In the summer of 2016, a team of attorneys in Philadelphia learned that numerous local police officers had posted content on Facebook that appeared to endorse violence, racism and bigotry. In some of these posts, officers commented that apprehended suspects—often black men— “should be dead” or “should have more lumps on his head.” In other Facebook conversations, officers advocated shooting looters on sight and using cars to run over protestors. Numerous posts deemed Islam “a cult, not a religion” and referred to Muslims as “savages” and “goat-humpers.” And, in still others, officers appeared to joke about beating and raping women.
This discovery inspired the creation of the Plain View Project (PVP), a research project that has identified thousands of Facebook posts and comments by current and former police officers. We believe that these statements could erode civilian trust and confidence in police, and we hope police departments will investigate and address them immediately.

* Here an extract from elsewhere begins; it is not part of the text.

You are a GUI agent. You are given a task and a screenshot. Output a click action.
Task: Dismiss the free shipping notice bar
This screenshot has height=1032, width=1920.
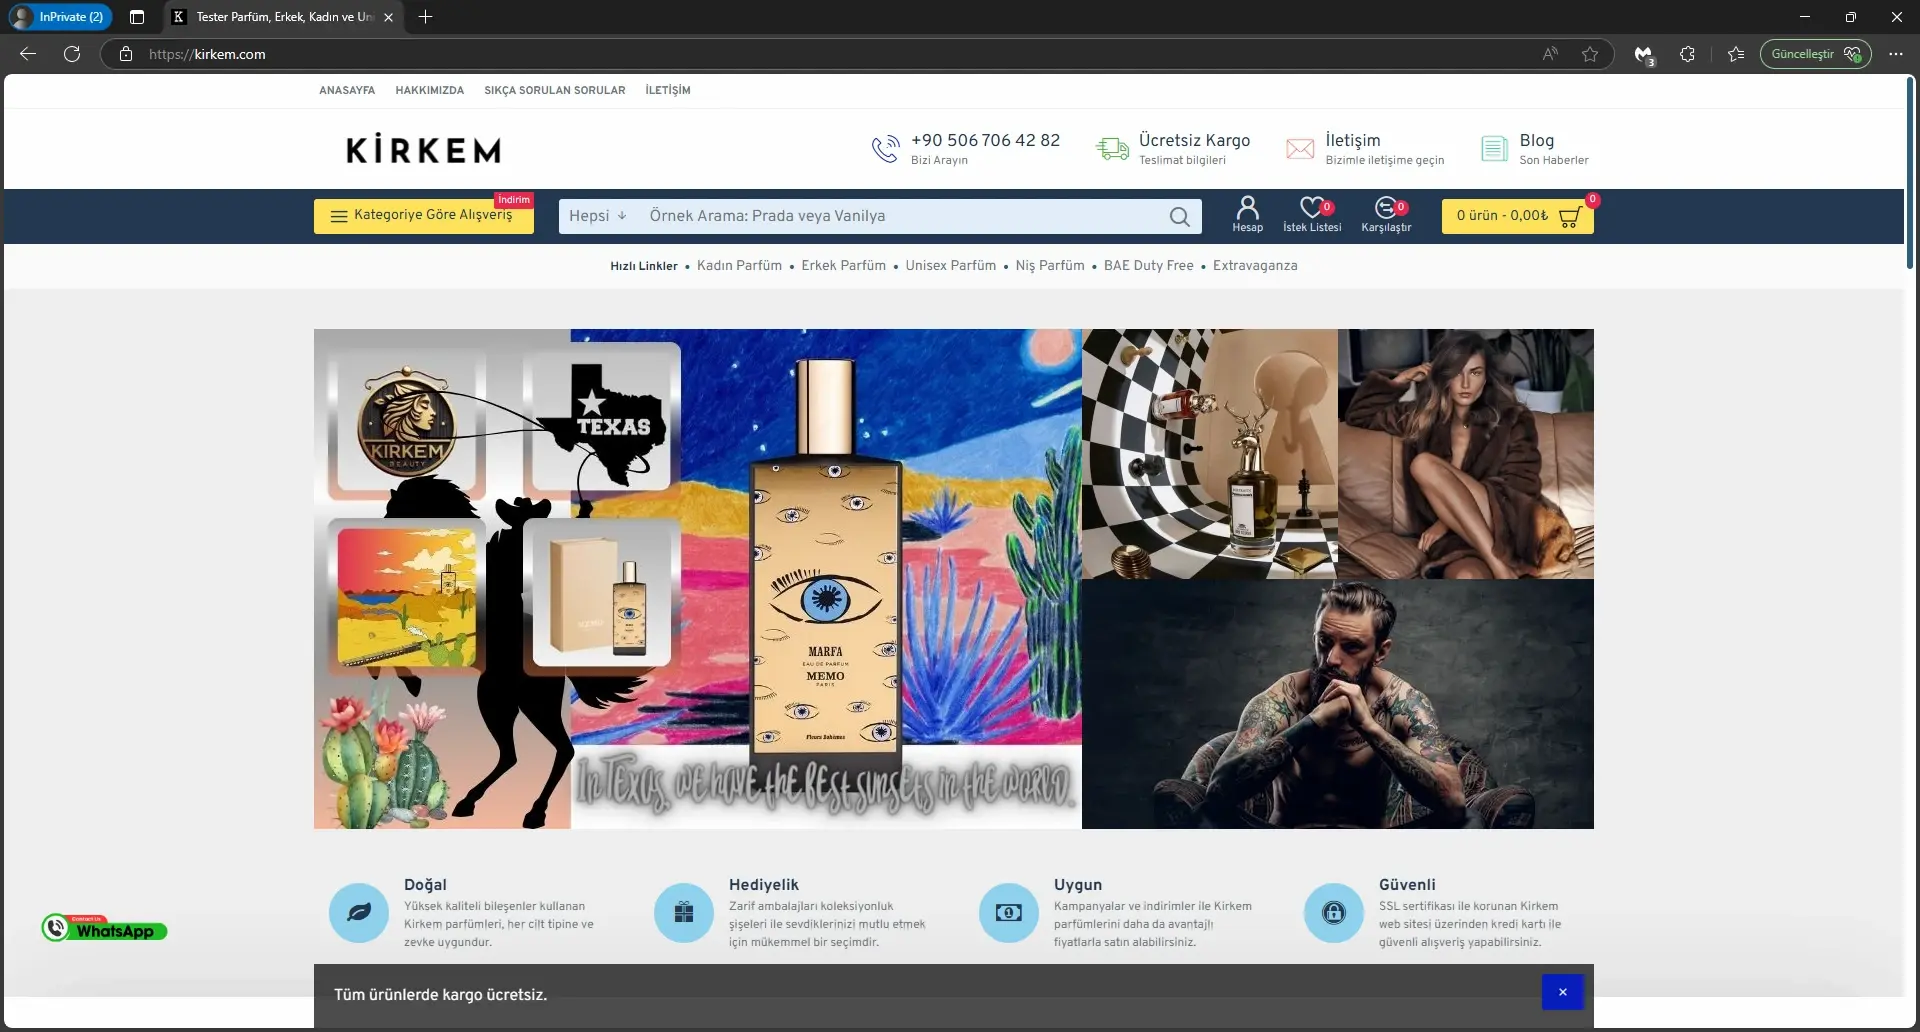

The website claims to search for Facebook accounts belonging to law enforcement officers. They claim to verify that the person is really a law enforcement officer employed by a law enforcement agency. They then collect posts from those officers and publish them to a searchable database. Right now, the database only consists of a limited number of jurisdictions:
- Philadelphia, PA
- Dallas, TX
- St. Louis, MO
- Phoenix, AZ
- York, PA
- Twin Falls, ID
- Denison, TX
- Lake County, FL
Some officers believe that the First Amendment protects speech like posts made to Facebook or other social media outlets.
YOU ARE ONLY PROTECTED BY THE FIRST AMENDMENT TO THE U.S. CONSTITUTION IF (1) YOU ARE SPEAKING AS A PRIVATE CITIZEN AND (2) YOU ARE SPEAKING ON A MATTER OF PUBLIC CONCERN.
What constitutes speaking as a private citizen? If you want to be safe, the answer is NOTHING. A private citizen doesn’t have information which is only available because of that person’s position as a law enforcement officer. A private citizen isn’t trying to promote a law enforcement officer’s career or adversely impact someone else’s.
Just forget about the First Amendment coming to your rescue.
In short, these posts could easily lead to disciplinary action or even termination. We have seen several of these cases, but nothing like what you can find in the Plain View Project database.
Do yourself a favor and read through some of the info collected. Hopefully, it will make you think twice about posting anything but cute pictures of kittens on social media. Just don’t do it.